YOUR OBJECTIVE ▸ Copy out the records again. Change nothing.

(RECORDS FOR THIS EXERCISE begins)

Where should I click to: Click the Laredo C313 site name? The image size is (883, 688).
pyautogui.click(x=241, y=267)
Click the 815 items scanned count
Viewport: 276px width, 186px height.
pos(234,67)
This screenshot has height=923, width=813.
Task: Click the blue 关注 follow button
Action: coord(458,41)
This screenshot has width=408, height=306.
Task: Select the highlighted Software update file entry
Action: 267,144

(RECORDS FOR THIS EXERCISE ends)

PROBLEM SOLUTION ▸
Where should I click to: Click the Laredo C313 site name? The image size is (883, 688).
pyautogui.click(x=241, y=267)
Click the 815 items scanned count
Viewport: 276px width, 186px height.
pos(234,67)
This screenshot has height=923, width=813.
Task: Click the blue 关注 follow button
Action: coord(458,41)
This screenshot has width=408, height=306.
Task: Select the highlighted Software update file entry
Action: 267,144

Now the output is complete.